Stored items:
○ ○ ○ ○ ○ ○ ○

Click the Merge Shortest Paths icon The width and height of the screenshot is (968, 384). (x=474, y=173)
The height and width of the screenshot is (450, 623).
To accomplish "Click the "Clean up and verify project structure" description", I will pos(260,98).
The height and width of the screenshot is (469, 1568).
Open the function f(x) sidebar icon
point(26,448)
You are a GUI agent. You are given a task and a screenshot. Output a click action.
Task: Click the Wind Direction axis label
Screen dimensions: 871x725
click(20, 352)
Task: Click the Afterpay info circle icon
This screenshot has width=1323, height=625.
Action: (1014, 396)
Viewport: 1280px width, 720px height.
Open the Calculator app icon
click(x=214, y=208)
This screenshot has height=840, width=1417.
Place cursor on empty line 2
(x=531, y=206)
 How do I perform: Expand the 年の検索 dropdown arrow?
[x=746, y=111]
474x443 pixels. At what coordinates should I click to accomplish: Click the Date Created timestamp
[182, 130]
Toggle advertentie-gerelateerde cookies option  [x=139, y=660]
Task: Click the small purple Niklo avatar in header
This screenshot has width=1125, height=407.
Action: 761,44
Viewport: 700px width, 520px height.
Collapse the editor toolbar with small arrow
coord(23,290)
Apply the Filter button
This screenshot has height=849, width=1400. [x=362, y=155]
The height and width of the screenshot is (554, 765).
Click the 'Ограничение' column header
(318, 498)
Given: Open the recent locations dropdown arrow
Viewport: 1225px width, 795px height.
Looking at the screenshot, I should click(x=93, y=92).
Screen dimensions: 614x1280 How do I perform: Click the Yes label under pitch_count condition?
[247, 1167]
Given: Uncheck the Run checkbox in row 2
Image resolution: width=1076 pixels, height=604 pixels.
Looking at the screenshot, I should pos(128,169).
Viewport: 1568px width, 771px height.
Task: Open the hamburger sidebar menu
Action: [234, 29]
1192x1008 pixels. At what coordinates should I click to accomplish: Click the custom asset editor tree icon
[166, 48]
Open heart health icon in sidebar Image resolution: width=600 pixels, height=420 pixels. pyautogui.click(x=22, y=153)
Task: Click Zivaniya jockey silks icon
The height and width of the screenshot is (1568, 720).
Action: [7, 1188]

○ ○ ○ ○ ○ ○ ○

▸ **PROBLEM TO WORK ON**
Copy out, exactly and alone, the lines of the entries above between the ones holding "This screenshot has width=1323, height=625." and "The height and width of the screenshot is (554, 765).", inclusive.

▸ **ANSWER TO THIS EXERCISE**
This screenshot has width=1323, height=625.
Action: (1014, 396)
Viewport: 1280px width, 720px height.
Open the Calculator app icon
click(x=214, y=208)
This screenshot has height=840, width=1417.
Place cursor on empty line 2
(x=531, y=206)
 How do I perform: Expand the 年の検索 dropdown arrow?
[x=746, y=111]
474x443 pixels. At what coordinates should I click to accomplish: Click the Date Created timestamp
[182, 130]
Toggle advertentie-gerelateerde cookies option  [x=139, y=660]
Task: Click the small purple Niklo avatar in header
This screenshot has width=1125, height=407.
Action: 761,44
Viewport: 700px width, 520px height.
Collapse the editor toolbar with small arrow
coord(23,290)
Apply the Filter button
This screenshot has height=849, width=1400. [x=362, y=155]
The height and width of the screenshot is (554, 765).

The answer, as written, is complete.